Bike Repair: How to Clean & Lube Your Chain
A well-lubricated chain is crucial to a smooth, quiet (dare I say, stealthy) ride. A dry, grimy or rusty chain, on the other hand, can make an otherwise healthy, well-cared-for bike sound and ride like an old rattletrap—squealing away while it jumps and bucks its way through gear shifts.

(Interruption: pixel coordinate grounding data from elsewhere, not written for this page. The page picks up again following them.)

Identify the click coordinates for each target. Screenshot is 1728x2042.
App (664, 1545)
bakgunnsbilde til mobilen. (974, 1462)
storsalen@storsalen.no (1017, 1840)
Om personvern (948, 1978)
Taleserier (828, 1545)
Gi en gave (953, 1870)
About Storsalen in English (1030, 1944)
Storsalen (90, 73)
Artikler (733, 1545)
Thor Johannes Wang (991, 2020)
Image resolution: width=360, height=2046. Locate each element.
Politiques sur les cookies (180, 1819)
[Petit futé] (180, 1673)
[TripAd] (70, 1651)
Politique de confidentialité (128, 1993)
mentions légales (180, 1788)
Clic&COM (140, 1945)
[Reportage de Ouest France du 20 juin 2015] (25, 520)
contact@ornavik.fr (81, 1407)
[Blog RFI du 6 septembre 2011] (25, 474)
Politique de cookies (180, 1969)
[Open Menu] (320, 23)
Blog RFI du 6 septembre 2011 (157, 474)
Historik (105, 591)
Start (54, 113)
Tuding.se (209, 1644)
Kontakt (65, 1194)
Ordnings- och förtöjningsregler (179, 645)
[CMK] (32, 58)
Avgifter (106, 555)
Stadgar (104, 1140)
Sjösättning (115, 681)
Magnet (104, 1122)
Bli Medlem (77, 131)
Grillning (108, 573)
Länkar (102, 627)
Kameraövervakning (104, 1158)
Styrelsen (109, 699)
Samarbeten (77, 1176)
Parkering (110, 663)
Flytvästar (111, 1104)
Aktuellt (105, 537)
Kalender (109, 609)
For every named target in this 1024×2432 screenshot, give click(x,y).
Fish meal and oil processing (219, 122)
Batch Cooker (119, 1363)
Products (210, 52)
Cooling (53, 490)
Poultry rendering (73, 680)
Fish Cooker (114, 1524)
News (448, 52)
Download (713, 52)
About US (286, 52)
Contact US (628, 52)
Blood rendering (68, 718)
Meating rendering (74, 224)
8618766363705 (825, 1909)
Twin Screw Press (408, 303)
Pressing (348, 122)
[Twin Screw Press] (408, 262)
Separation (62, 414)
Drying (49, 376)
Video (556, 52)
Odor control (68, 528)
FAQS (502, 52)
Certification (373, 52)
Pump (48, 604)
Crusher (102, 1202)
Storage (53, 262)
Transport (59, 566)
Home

Chain maintenance is relatively simple—it's really just three steps—but it should happen with regularity to keep dirt and grime from wearing down the chain and rear sprockets. If you tend to ride regularly in urban environments, we recommend a full clean and lube every weekend. Here’s how you do it:
Get Rid of the Gunk
Flip your bike over, and apply degreaser (we like Simple Green) liberally along the entire length of the chain while you crank the pedals backward. Use a non-metal brush—an old toothbrush works perfectly—to scrub away the loosened dirt and grime. Give your cassette and chainrings a thorough scrubbing, too. Wipe down the chain with a dry rag, then let it air-dry for a few minutes.
Lube the Chain
Using your favorite oil, apply a drop to every single link, being sure to get the sideplates, too. If it sounds obessive, that's because it is. And to be sure you're extra thorough, spin the cranks backward so the oil penetrates into the chain links. Put a light coat on the rear cassette cogs, too.
Remove the Excess Lube
Spin the pedals again, using a rag to wipe extra lube from the chain and cassette. Though it sounds counterintuitive, do NOT skip this step. You want the moving parts to be covered by a thin film of oil that stays on and keeps them lubricated, not by a thick soaking that turns them into a dirt and grime magnet.